SPARC assembly has a cmp instruction, which compares two numbers (using subtraction, if I understand correctly). It also has subcc , addcc , andcc , and others. What is the difference between comparing two numbers using cmp and setting condition codes after performing a calculation? I'm having trouble wrapping my mind around the concept.

What is the difference between comparing two numbers using cmp and setting condition codes after performing a calculation?

Generally (eg on x86 or 68000 type processors) , cmp only sets the status flags, without modifying the operands or storing the result anywhere.

sub etc. are also changing the destination operands (they need to store the result somewhere ), which is not necessary when doing comparison operations.

In essence, cmp is a sub operation where the result is simply discarded (probably saving instruction cycles). When doing comparisons, you do not need the result, you only need to know whether the result is zero or not, and whether it is negative or not.

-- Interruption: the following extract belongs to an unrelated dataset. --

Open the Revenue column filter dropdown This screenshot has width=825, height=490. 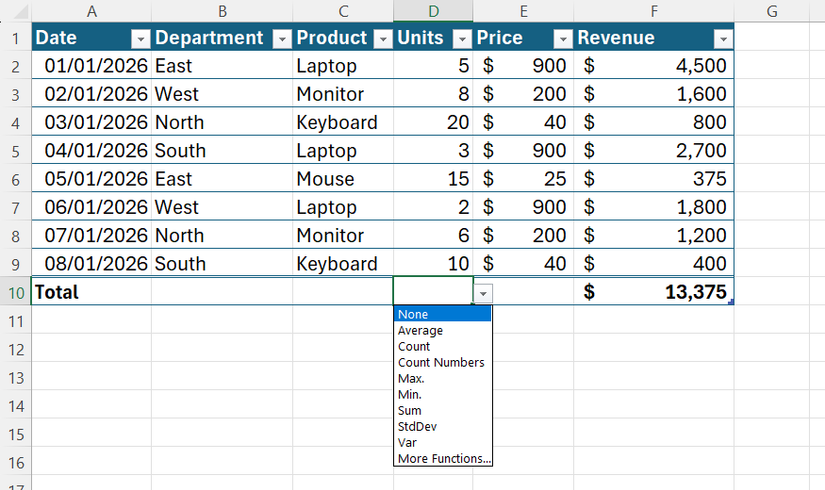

On SPARC, in particular , cmp is a "synthetic instruction" provided for better readability which is eventually converted by the assembler into a subcc instruction. See "Synthetic instructions" at http://moss.csc.ncsu.edu/~mueller/codeopt/codeopt00/notes/sparc.html .

So, cmp %reg1,%reg2 is converted to subcc %reg1,%reg2,%g0 by the assembler. This subtracts the two registers, and effectively also discards the result by storing it into register %g0 . %g0 is a register which always returns 0 when read, and does not change when being written to. So, on an instruction level, there is no difference at all between cmp and subcc (in other words, SPARC does not have a separate cmp instruction, but uses subcc with a special destination register for comparison).